На сцену их вытащили почти силой. Свет прожекторов слепил глаза. Хильде вручили огромный букет каких-то ранних, тепличных цветов. Ганса, который сидел в первом ряду, кто-то поднял на руки.
— Спасибо! — крикнул кто-то из зала по-русски.
— *Danke!* — отозвалось эхом по-немецки.
Степан стоял красный, потный, не зная, куда деть руки. Он наклонился к Владимиру.
— Володя, — прорычал он ему в ухо. — Если бы я знал, что так будет, я бы гимнастерку новую надел. А то эта жала под мышкой.
— Ты прекрасен, Степа, — рассмеялся Владимир. — Ты герой дня.
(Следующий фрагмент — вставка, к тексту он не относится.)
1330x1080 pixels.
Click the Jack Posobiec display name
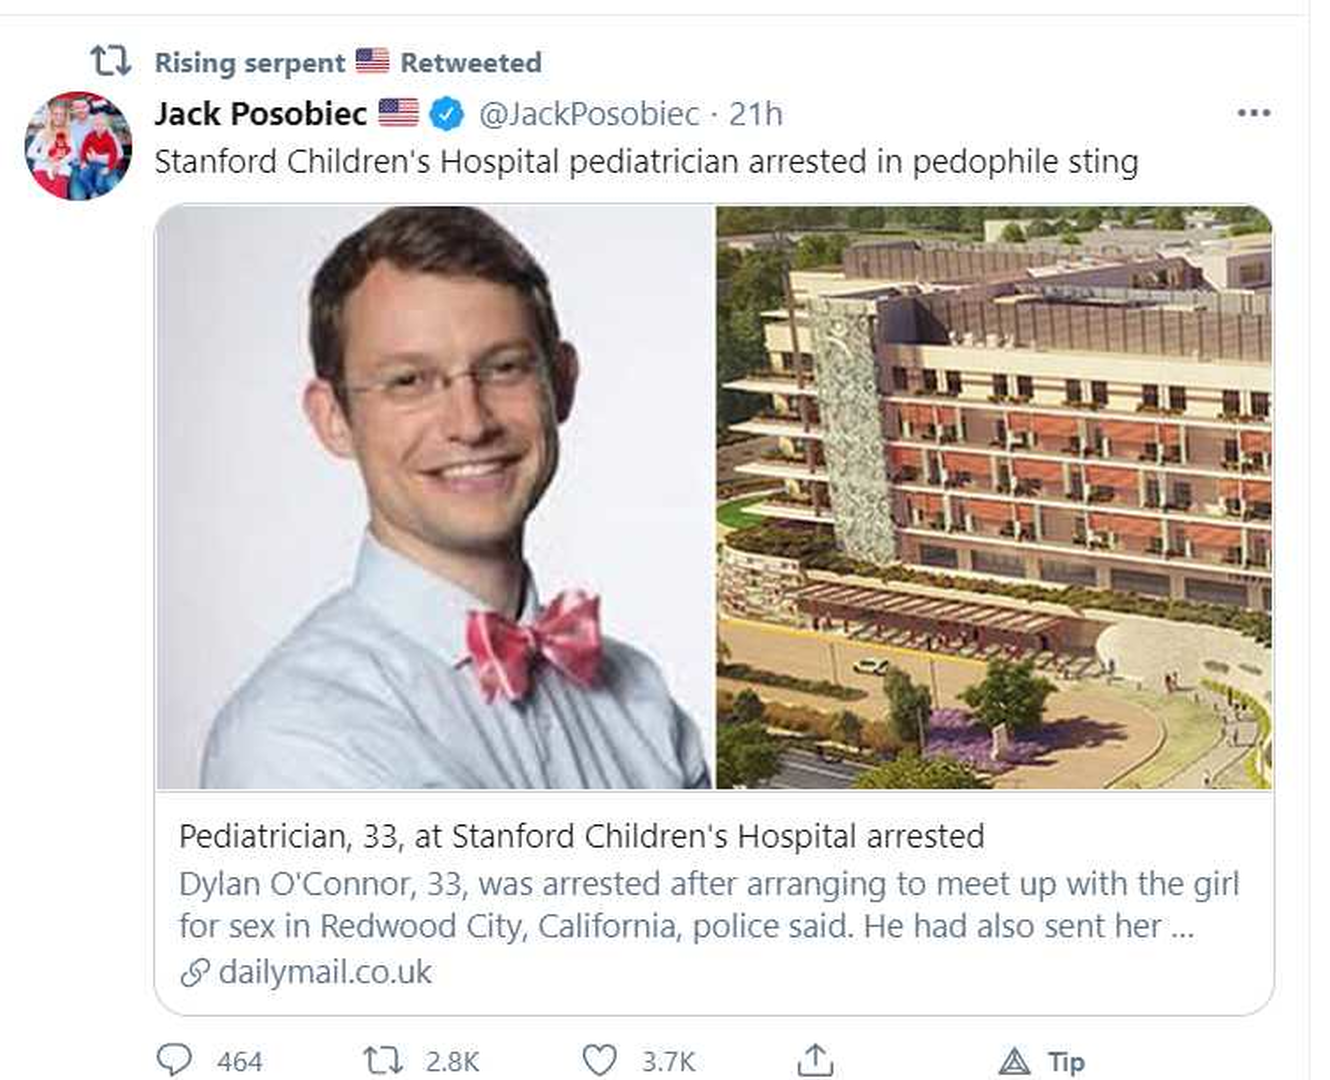coord(260,114)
Банкет устроили тут же, в небольшом ресторанчике при кинотеатре. Столы сдвинули буквой «П». Угощение было скромным — бутерброды с селедкой, шпроты, картошка, солености и много водки и шнапса. Но никто не обращал внимания на еду. Все были пьяны успехом.
Группа смешалась с гостями. Советские офицеры чокались с немецкими актерами. Обсуждали сцены, спорили, смеялись.
В углу зала стоял старый патефон. Кто-то поставил пластинку — довоенный вальс «На сопках Маньчжурии». Странный выбор для Берлина, но мелодия была такой щемящей, что она подошла идеально.
Степан, выпив третью стопку «для храбрости», подошел к Хильде.
— Фрау Хильда, — сказал он официально, хотя язык его слегка заплетался. — Разрешите ангажировать вас на тур вальса. Я, конечно, медведь косолапый, но ноги вам постараюсь не отдавить.
Хильда улыбнулась, отставила бокал.
— Я люблю медведей, Степан. Особенно теплых.
Они вышли в круг. Степан положил руку ей на талию так осторожно, словно она была сделана из хрусталя. Они двигались неловко, сбиваясь с такта, но в этом танце было столько нежности, что окружающие расступались, давая им место.
— Степан, — тихо сказала Хильда, глядя ему в плечо. — Я слышала… русские войска скоро начнут выводить. Часть гарнизона. Вас переведут?
Степан сбился с шага, но тут же поймал ритм.
— Откуда знаешь?
— Слухи. Говорят, будет блокада. Западные сектора закроют. Все изменится.
— Изменится, — кивнул он мрачно. — Приказ уже есть, Хильда. Наша группа… мы уедем. Через две недели. Володе надо в Москву, отчитываться. Мне — в часть.